In the ED workshop, a high-level process map was created and a high-level set of barriers agreed upon. While the barriers involved difficult issues, most were process rather than cultural in nature.

  • Excessive Door to Bed cycle time
  • Batching of physician lab orders
  • High levels of anxiety in patient waiting room
  • No RN protocols allowing early intervention
  • Large physical area with much duplication and lack of organization
  • No method to follow-up late lab results
  • No clear ED to IP handoff 

The IP workshop developed a high-level process map and also identified a high-level set of barriers. While many of the issues mirrored the ED, the IP was a much more complex environment with deeply rooted cultural issues.

  • No clear ED to IP handoff
  • Poor IP staff management
  • No routine, rapid IP bed assignment process
  • Admissions process bureaucracy

    Membership of the IP and ED Leadership Teams was formalized and a drumbeat meeting schedule was set. The OPS secretary became the permanent team scribe and quickly learned some of the tools of PVM - drumbeat scheduling, charters, agendas, minutes, and managing assigned action tasks (AIPs). A management oversight team (BIT) was chartered which included the hospital CEO and the two Leadership Team leaders. A drumbeat meeting was scheduled for once a week.
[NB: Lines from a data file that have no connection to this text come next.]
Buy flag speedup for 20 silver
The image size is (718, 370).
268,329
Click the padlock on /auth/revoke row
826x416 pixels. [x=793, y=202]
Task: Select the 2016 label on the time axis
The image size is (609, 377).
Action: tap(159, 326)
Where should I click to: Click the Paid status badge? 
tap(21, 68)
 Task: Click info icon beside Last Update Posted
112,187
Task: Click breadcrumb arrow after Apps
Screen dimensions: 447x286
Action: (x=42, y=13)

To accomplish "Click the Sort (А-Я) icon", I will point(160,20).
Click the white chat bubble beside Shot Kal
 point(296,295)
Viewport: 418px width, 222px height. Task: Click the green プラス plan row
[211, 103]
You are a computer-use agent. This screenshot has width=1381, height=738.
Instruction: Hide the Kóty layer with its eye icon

It was decided to form BRTs on a rolling basis, taking on the highest impact and most straight forward issues first. (The teams are listed in the Executive Summary). Formal meetings were held weekly with individuals conferring more often as needed.

THE SUMMARY

From the beginning, there was strong support from the CEO and his direct superior, the healthcare system CEO. Members of the Leadership Teams and the BRTs quickly engaged and worked around issues of work schedules and hospital routines.

Originally, the medical head of the ED was very reluctant to embrace this initiative. During the implementation, especially the Computer Physician Order Entry project, he became an advocate and was instrumental in aligning the entire ED medical staff. The head of radiology was also hesitant at the beginning. During the early stage of the project, this had no impact. Later, however, the entire issue of physician relationships with hospital administration was addressed.

By the end of the four month engagement, the following metrics improvements had occurred:

  • ED Length of Stay had decreased by 25%
  • Bed request to bed assignment went from 2+ hours to an average of five minutes
  • ED Left Without Being Seen (LWOBS) decreased from a high of 16% to a running average of 7.5% and a single high volume day down to less than 1%
  • ED survey response on Likely to Recommend went from a low of 62% to a high of 78%

In a medical services delivery environment, there are enormous, deeply rooted cultures. The culture can be influenced by creating process-based improvement teams, providing metrics-driven structure, and focusing on areas that have obtainable early wins. This is largely because these cultural norms are the result of people who are highly skilled and extraordinarily intelligent focusing on their primary mission, curing the sick. When this mentality is exposed to the powerful tools represented by process methodology, the results are dynamic. The key is including input from all stakeholders at the onset, beginning with small changes that have significant impact, and then capitalizing on positive response.

Most importantly, a successful service delivery environment is characterized by improved patient care. Improved care not only draws insurers and other health care purchasers concerned with cost and patient outcomes, it helps to restore trust and confidence in the healthcare system as a whole. And that is something all doctors and health care executives are focused upon.